BEGIN Available data

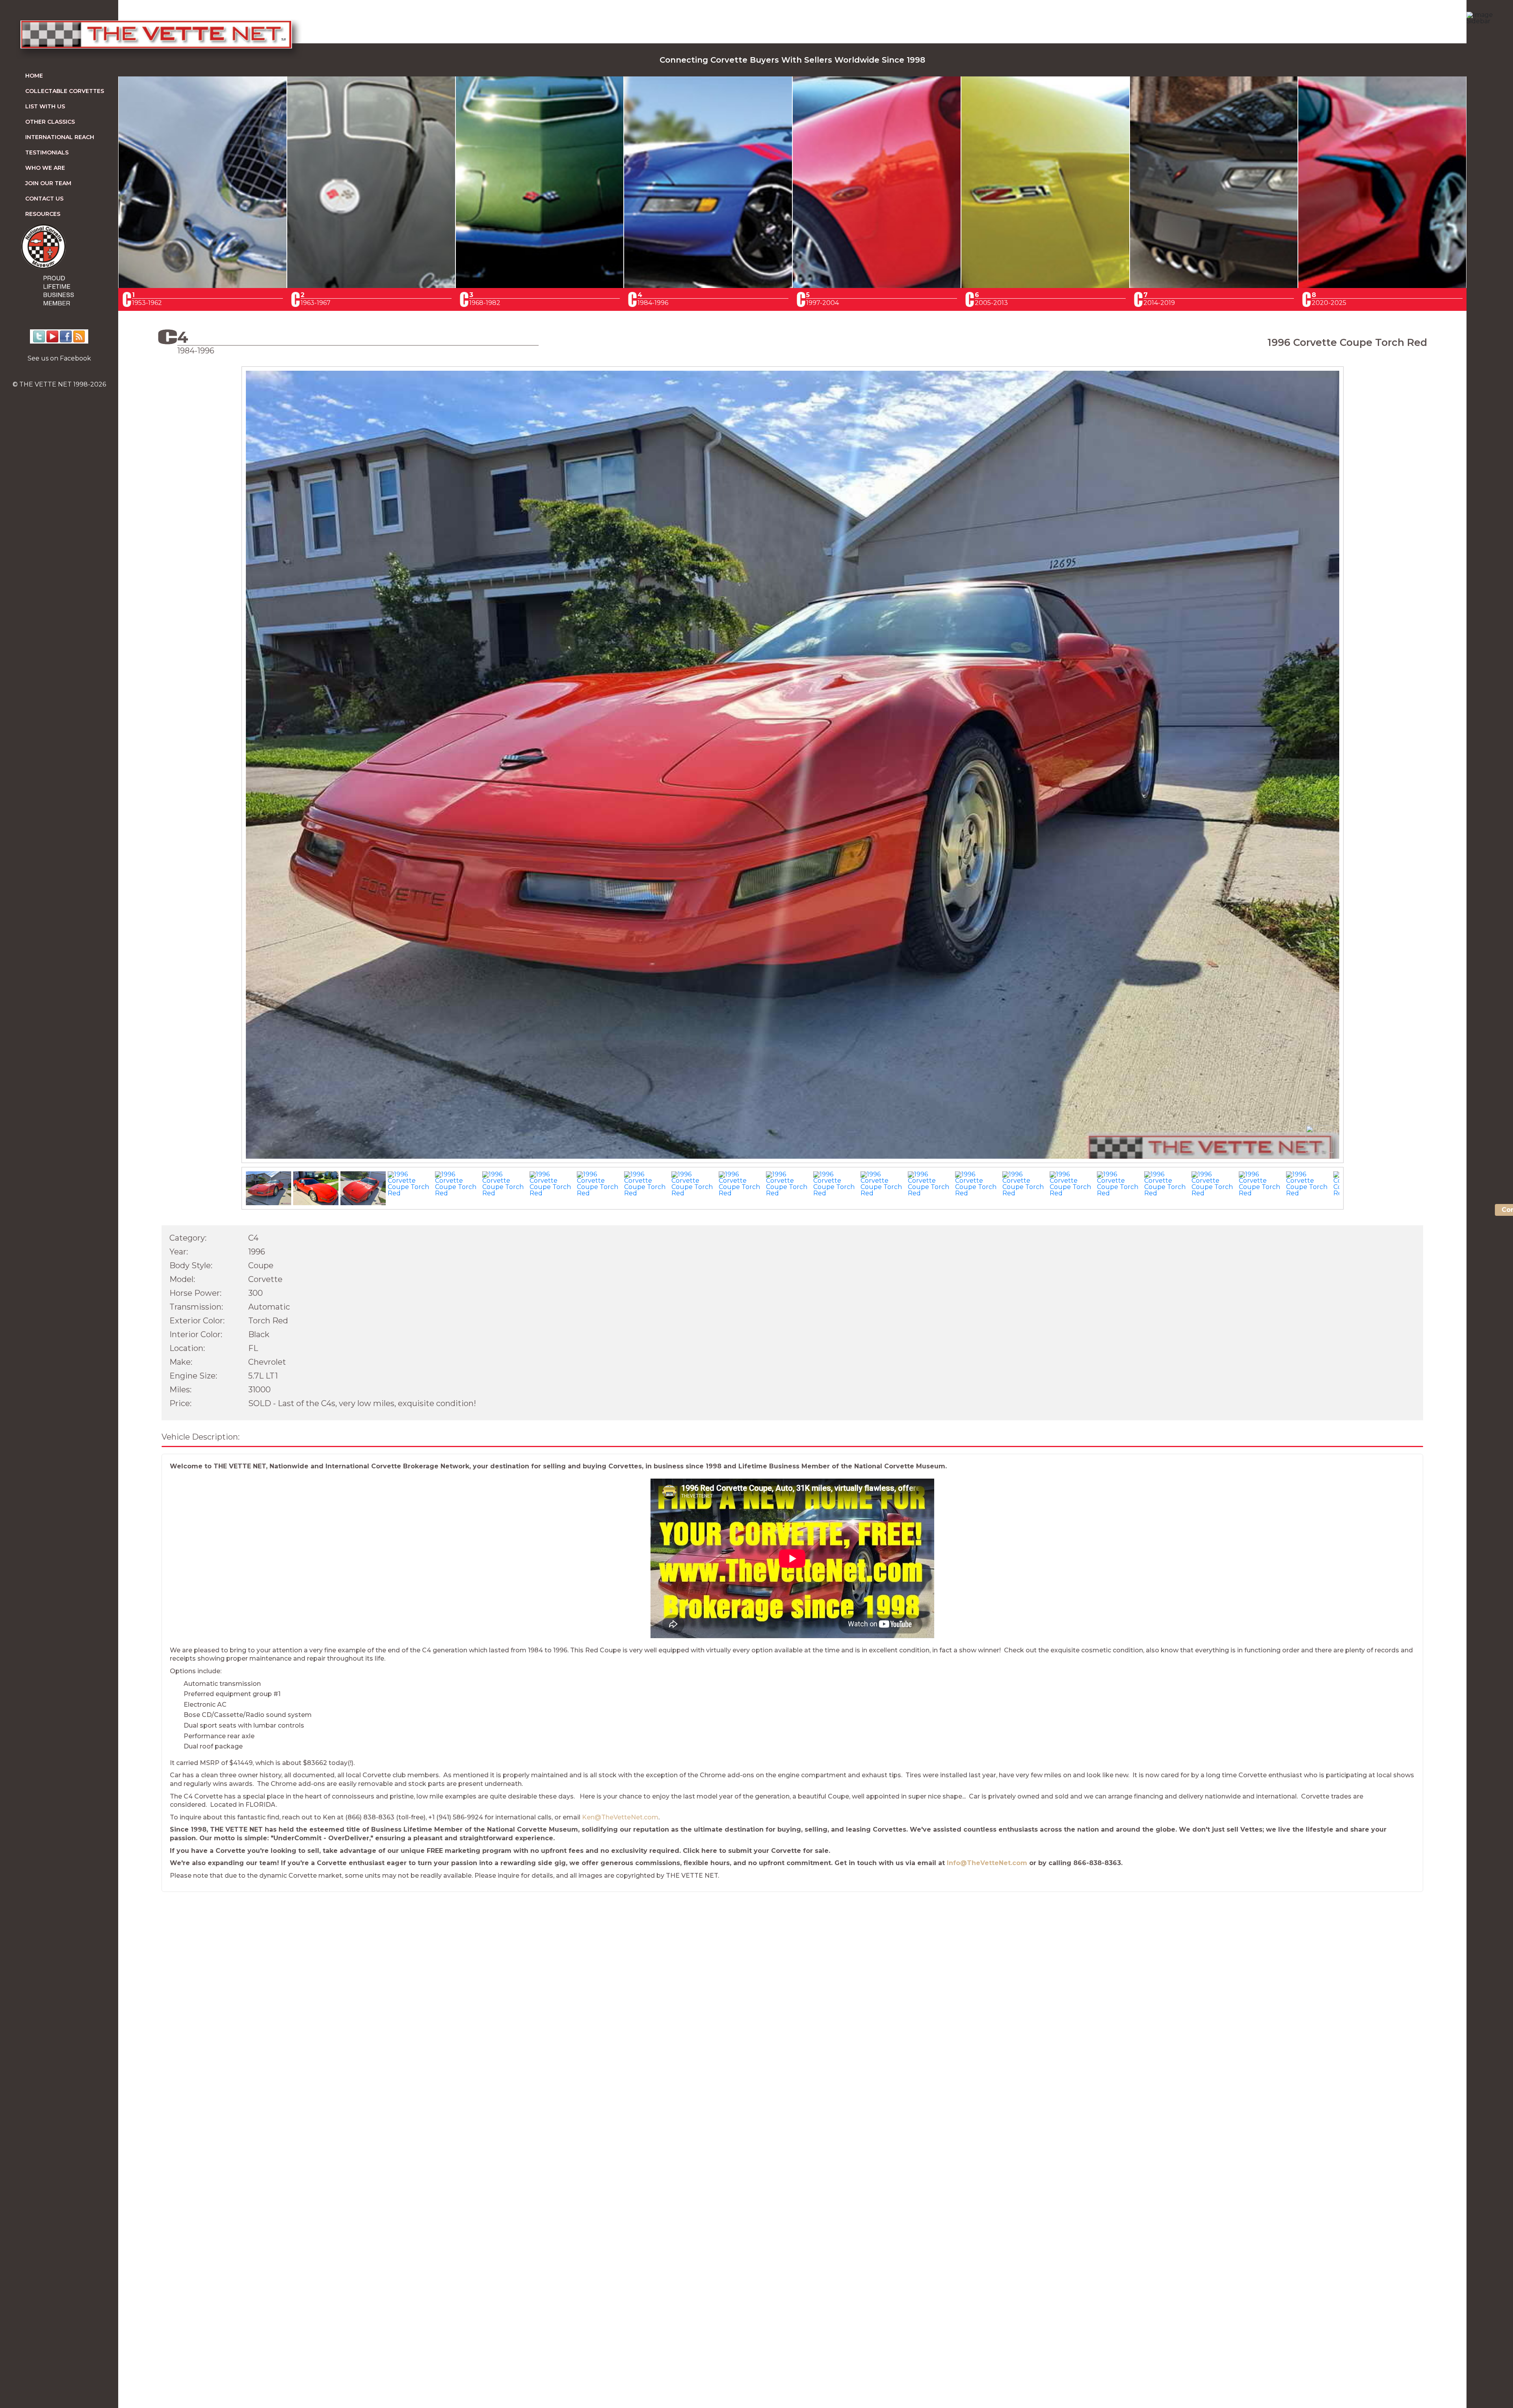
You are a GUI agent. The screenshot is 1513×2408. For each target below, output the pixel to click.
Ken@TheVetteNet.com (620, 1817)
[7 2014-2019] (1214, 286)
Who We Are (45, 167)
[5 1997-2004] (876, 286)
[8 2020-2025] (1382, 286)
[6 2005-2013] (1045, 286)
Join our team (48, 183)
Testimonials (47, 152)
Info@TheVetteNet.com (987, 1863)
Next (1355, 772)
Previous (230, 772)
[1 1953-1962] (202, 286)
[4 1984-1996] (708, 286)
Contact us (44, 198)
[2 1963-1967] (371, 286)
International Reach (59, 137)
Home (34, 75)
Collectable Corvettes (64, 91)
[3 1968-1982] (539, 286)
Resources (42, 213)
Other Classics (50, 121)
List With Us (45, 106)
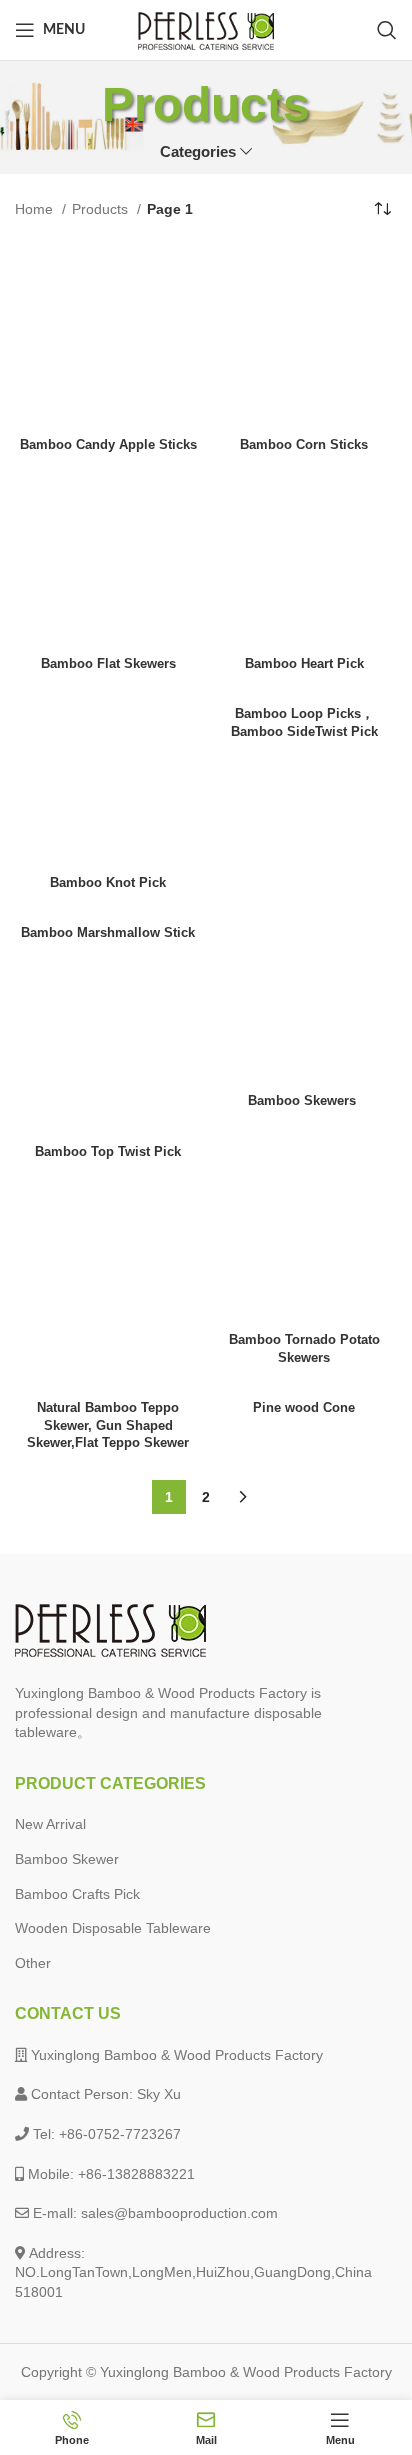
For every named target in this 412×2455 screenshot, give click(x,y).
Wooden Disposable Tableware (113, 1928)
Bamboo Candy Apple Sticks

END Available data

- _Problem details_: In the listing above, locate the line containing "[8 2020-2025] (1382, 286)" and the line containing "Home (34, 75)", then transcribe both and every line between them verbatim.

- _Output_:
[8 2020-2025] (1382, 286)
[6 2005-2013] (1045, 286)
Join our team (48, 183)
Testimonials (47, 152)
Info@TheVetteNet.com (987, 1863)
Next (1355, 772)
Previous (230, 772)
[1 1953-1962] (202, 286)
[4 1984-1996] (708, 286)
Contact us (44, 198)
[2 1963-1967] (371, 286)
International Reach (59, 137)
Home (34, 75)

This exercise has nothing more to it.